L’interaction entre les divers groupes est semblable aux liens qu’entretiennent les familles de la mafia. Parfois ils collaborent, et parfois ils se combattent, comme en a témoigné la lutte pour le pouvoir qui s’est déroulée récemment dans le Waziristan du Sud lorsque Baitullah Mehsud a été tué.

L’argent est souvent au centre des combats entre insurgés et factions takfiri, ou entre factions. Pour éviter ce problème, des réunions de haut niveau sont organisées régulièrement entre les divers groupes afin de répartir les gains en fonction des territoires.

Lorsqu’il y a collaboration entre les groupes, l’objectif est habituellement l’argent. La percée des talibans pakistanais dans le nord-ouest du pays aurait été financée en partie par d’autres branches de l’insurrection. L’un de mes enquêteurs a interviewé récemment des militants de base de la zone de Bajaur, qui lui ont signalé l’arrivée de combattants ouzbeks et afghans en possession de valises pleines d’argent, apparemment destiné au financement des opérations dans les districts de Swat et Buner.

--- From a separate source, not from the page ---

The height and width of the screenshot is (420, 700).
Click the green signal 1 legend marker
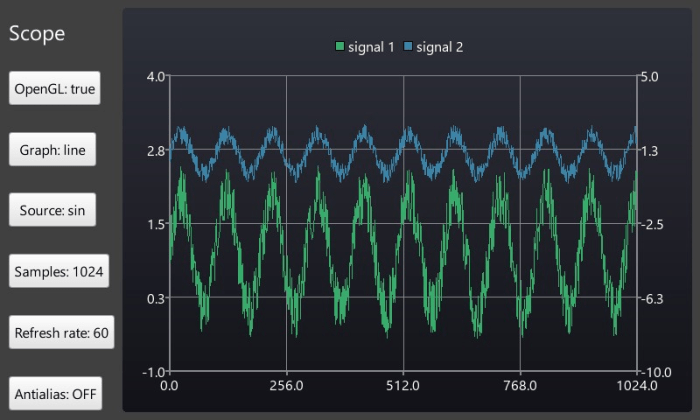pos(340,47)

D’après des indications de plus en plus nombreuses, certains combattants d’Afghanistan entretiendraient des liens avec des gangs de rue à l’Ouest

Des informations similaires ont été obtenues dans la province de Kunduz, dans le nord de l’Afghanistan, où les activités des talibans ont explosé au cours des derniers mois. L’un de mes enquêteurs a appris auprès des autorités locales que des combattants ouzbeks avaient conseillé les talibans afghans lors de leur repli dans la province.

Des officiels américains à la recherche du groupe HIG (Hezb-e-Islami Gulbuddin) dans l’est de l’Afghanistan ont constaté que des combattants étrangers opérant dans cette région faisaient parvenir des fonds aux insurgés de Tchétchénie et d’Asie centrale. Et un autre élément est peut-être plus préoccupant encore : des indices de plus en plus nombreux tendent à montrer que certains combattants d’Afghanistan entretiennent des liens avec des gangs de rue de l’Ouest.

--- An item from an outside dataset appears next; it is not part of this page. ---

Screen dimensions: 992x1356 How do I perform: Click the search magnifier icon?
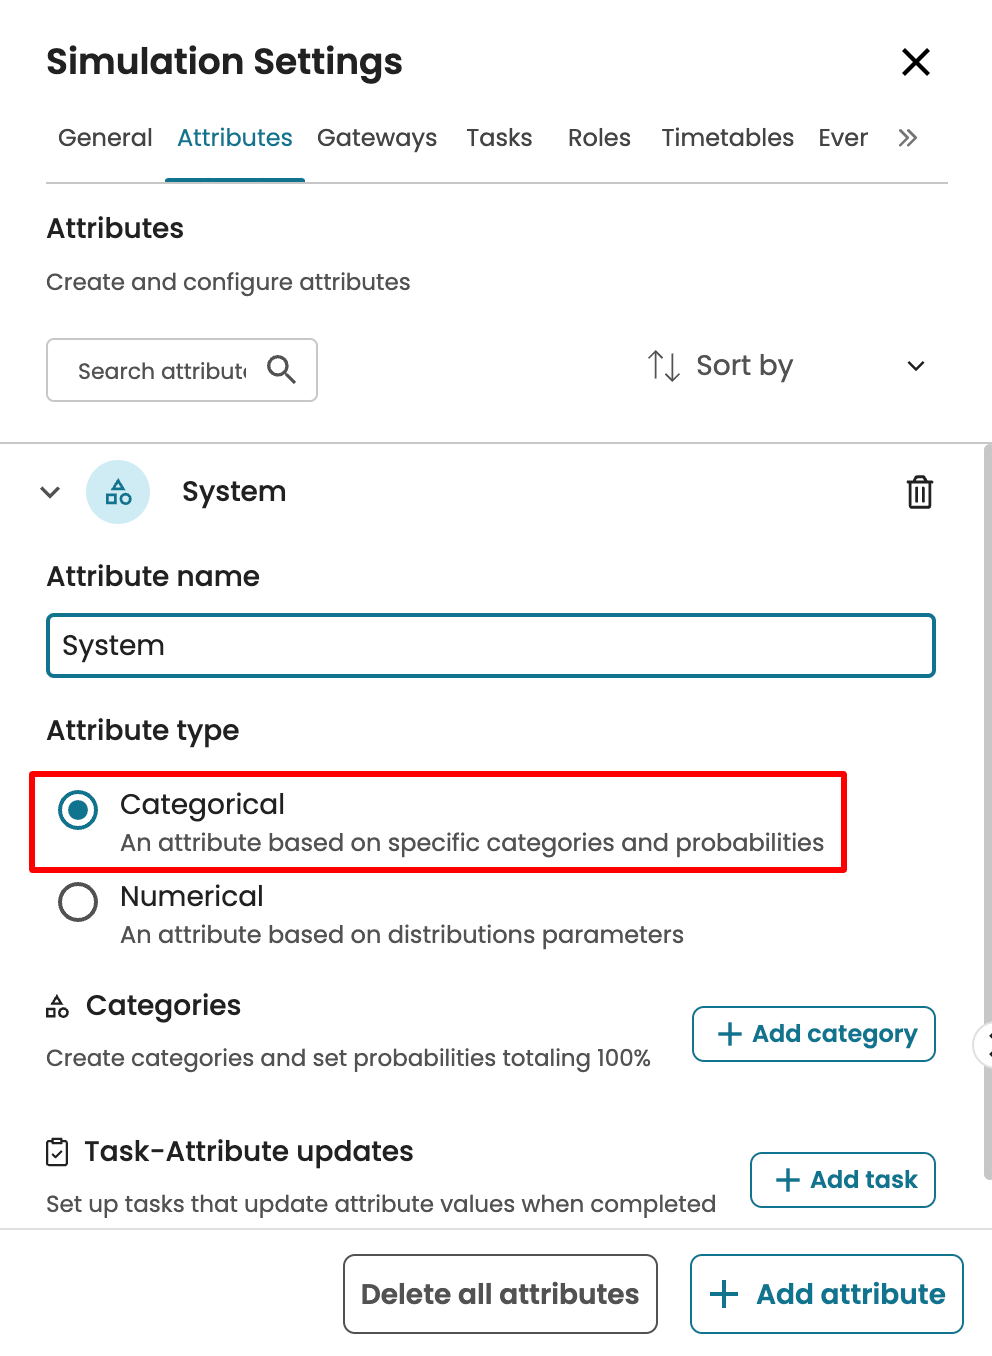pos(281,370)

Le rapport établi récemment à l’intention du Sénat des États-Unis indique également que les officiels du renseignement américain continuent de penser qu’Al-Qaida ne joue aucun rôle dans le trafic de stupéfiants d’Afghanistan et d’autres activités criminelles et n’en tire aucun profit. Je pense que c’est inexact.

Tout au long des recherches que j’ai effectuées pour écrire « The Seeds of Terror », j’ai eu la preuve que les dirigeants d’Al-Qaida et les combattants étrangers qui sont leurs alliés proches, en particulier le Mouvement islamique d’Ouzbékistan, avaient joué un rôle de coordination. Je n’ai jamais trouvé beaucoup d’éléments attestant l’implication d’Al-Qaida dans les aspects opérationnels du trafic de stupéfiants, comme la coordination des cargaisons de drogue ou l’exploitation de laboratoires de traitement de l’héroïne, mais il est apparu clairement que de hauts dirigeants de la nébuleuse avaient pris des contacts et avaient facilité l’établissement de relations qui ont permis des transactions majeures en la matière par-delà les délimitations tribales et les frontières des districts et du pays.

Les milieux du renseignement seraient bien avisés de concentrer leurs efforts sur l’identification et l’interruption des flux d’argent qui parviennent aux groupes d’insurgés, d’extrémistes et de terroristes

Au lieu de débattre sur la question de savoir si les groupes terroristes tirent profit d’activités criminelles ou d’essayer de déterminer le pourcentage des fonds qui provient de la criminalité, les milieux du renseignement seraient bien avisés de concentrer leurs efforts sur l’identification et l’interruption des flux d’argent qui parviennent aux groupes d’insurgés, d’extrémistes et de terroristes (et aussi, bien entendu, aux acteurs étatiques corrompus). Tarir les sources de financement de l’ennemi tout en améliorant la gouvernance sont les piliers de toute campagne contre-insurrectionnelle efficace, et l’Afghanistan et le Pakistan ne feront pas exception à la règle.